芸術とかかわりあう言葉に美術というのがある。美術品とは、絵画であるとか、彫刻であるといった、主として視覚とかかわった創造物である。美術品が必ずしも芸術品とは限らないし、芸術品の中にも美術品が含まれてもいる。美術というのは、絵にしても彫刻にしても、それが人間の感覚において美しいと感じられるものであるのに対して、芸術というのは、そうした感覚の他に何かがプラスされているように思える。
美術館というのは、世の中にあふれているが、芸術館というのはあまり耳にはしない。美術館が、芸術品も含めた美術品を集めている場所であるのに対して、芸術館というと、どこかしらそうした造形物を扱うところではなく、人間が演技するものを見せる館としてのイメージが強い。そこには、芸術と美術とのなんらかな差異が現れているのであろう。
芸術の中には、単に美術品が示すような物、形、色彩といった表層的なものだけではなく、それに何か人間の心の世界、自我を超越した心の世界、それを魂と表現するならば、その魂が込められているように思える。だから、人間の演技そのものも芸術になりうる。演劇はもちろんのこと、スポーツやそのほか諸々のパフォーマンスにしても、それらが自然であり、かつ人間業を越えているようなものには、芸術性を感じることができる。そこには、人間のもって生まれた感覚や技術を単に鍛錬しただけで生み出されたものではなく、なにかそれらとは質の異なるものが加味されているように思える。
考古の人類が残した洞窟壁画や彫刻などは、美術品として扱われ、芸術品として扱われることは少ない。そこには、人間の感性が直接表現されてはいるけれど、先に述べた魂のようなものがまだ表現されていないからなのではないだろうか。それと、そうした美術品は、宗教的儀式との係わりで生み出されることが多い。洞窟壁画にしても、その製作の目的が宗教儀式との係わりであることが指摘されている。仏教美術、キリスト教美術といったものが、単に、それらを製作する人たちが、お寺や教会からの依頼を受けて製作したということだけに留まらずに、美術というものが本質的に宗教とかかわったものに由来しているからではないだろうか。そして、その美術的表現の中に、先に述べた魂のような、生命の根源的なものが加味されているものが芸術作品として感じられているのではないだろうか。
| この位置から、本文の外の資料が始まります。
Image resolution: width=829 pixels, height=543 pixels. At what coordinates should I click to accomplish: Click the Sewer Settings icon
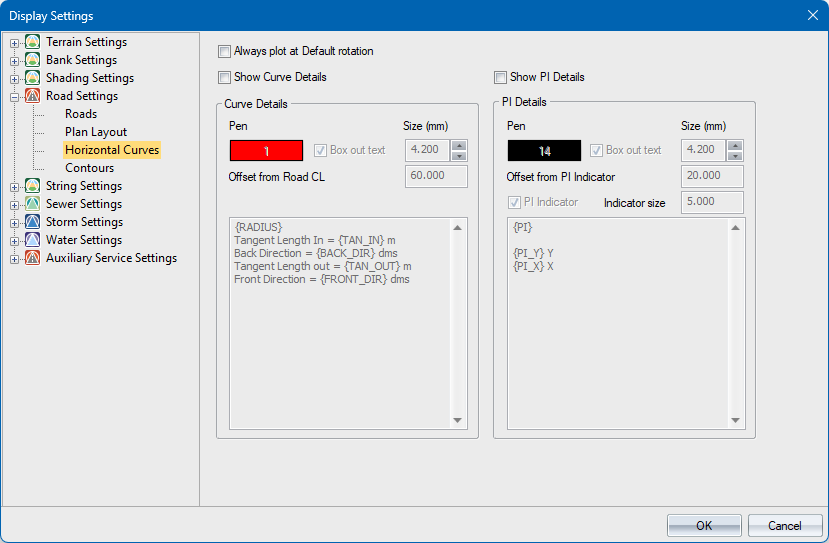[x=33, y=204]
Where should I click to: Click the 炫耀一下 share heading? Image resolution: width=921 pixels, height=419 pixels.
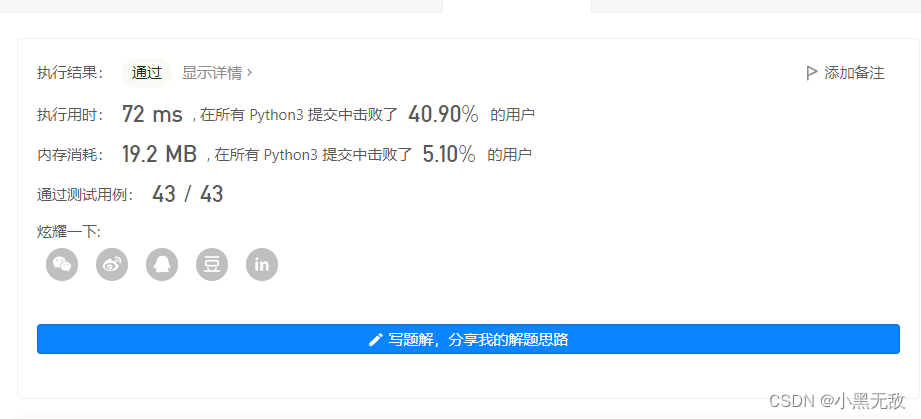(x=69, y=232)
その魂は、100年前の人間のものとも、1000年前の人間のものとも変わりがないために、魂の込められた芸術作品は、時代を超えて今を生きる人たちの心と共鳴してくるものと考えられる。
デザイナーと芸術家の違いは、デザイナーは、表現しようとするテーマを外界からの要請に求めるのに対して、芸術家は、自身の心の内から湧き出るものを表現しようとするところにあるという。その内から湧き出るものは、人間の心の奥に内在している生命の源と深く係わっているように思う。すなわち、芸術とは、人間の心の内に秘められた生命の源と深くかかわっていて、芸術家といわれる人は、その源との係わりを表現しようとしている人ではないだろうか。それは、宗教の求めるものと深くかかわってくる。だから、芸術家といわれる人が大きく二つのタイプに分かれてくることになる。その一つは、生きる意味を求めて必死に宗教に入り込んでいく信者のように、自分の心の内にある生命の源をはっきりとつかみたいという無意識的な衝動によって芸術作品を作り続ける人と、もう一つは、悟りの境地を抱いた聖者のように、生命の源をはっきりと把握し、その源を心の大地として、その大地の上に様々なものを表現しようとする人である。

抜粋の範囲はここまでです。